EXCERPT TO READ »
_ _ _ _ _

Commentary: Fri Thurs Dynamite Review (12/13/24) – Hate and Heat is Overrated

Outside of legitmate sports, you simply couldn’t get the kind of action you got even in a somewhat slow wrestling match.

Lanza uploaded his review late so I uploaded my commentary late. Don’t come at me with “his was done three days ago” either. I’m taking off my shoe and I will throw it. Do you want the commentary or not?

This will be a bit more thorough than the review I did for this episode. I did watch the show, even though that review doesn’t really show it. There is also a fairly in-depth reprise focusing on the idea of “hate and heat”.

Joe talks ratings, cyclical trends.
The cycles of wrestling is something that Joe talks about a lot but I want to push back on this. I think there is something to the idea of cycles, but you can’t rely on cycles to tell you what’s going on entirely. To me, the “cycles” aspect really has to do with details that are outside of wrestling. AEW’s fall right now has less to do with wrestling being on a downcycle or even AEW itself being on a downcycle than with AEW just being bad. It’s not a compelling show.

_ _ _ _ _

GIVEN DATA »
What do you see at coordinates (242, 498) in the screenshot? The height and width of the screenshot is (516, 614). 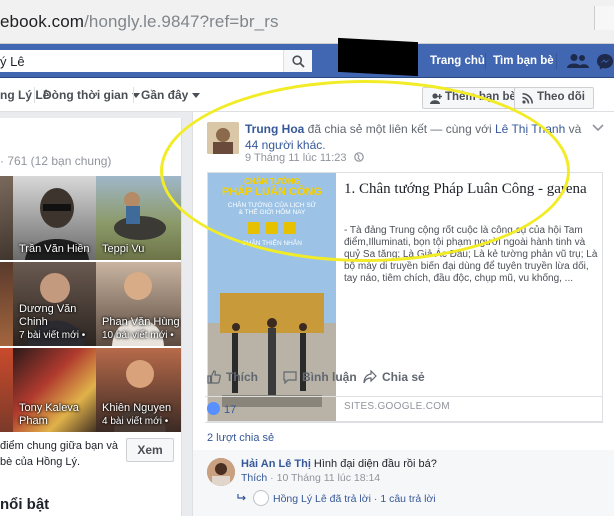 I see `reply-arrow-icon` at bounding box center [242, 498].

_ _ _ _ _

WHAT YOU NEED TO DO »
• 1. In the wrestling commentary, why did the writer upload the commentary late?
• 2. Translate this sentence from the wrestling commentary into Spanish: "This will be a bit more thorough than the review I did for this episode."
• 3. Write the next few sentences of the wrestling commentary, picking up right after its last sentence.

RESPONSES »
• 1. Because Lanza uploaded his review late.

• 2. Esto será un poco más detallado que la reseña que hice para este episodio.

• 3.
Joe talks about being disappointed in the matches, wanting fireworks, minimalism in punditry, wanting bangers.
I’m going to expand on this more later, but one thing that I think people have really lost sight of is that people like to see great action. On the minimalism aspect, I personally consider myself a minimalist a lot of times so I’d like to see what Lanza is talking about here, I’ll have to try and hunt some stuff down.

Joe talks about the opening tag and Page attack, Moxley asking for the four-way match, fatal four-way.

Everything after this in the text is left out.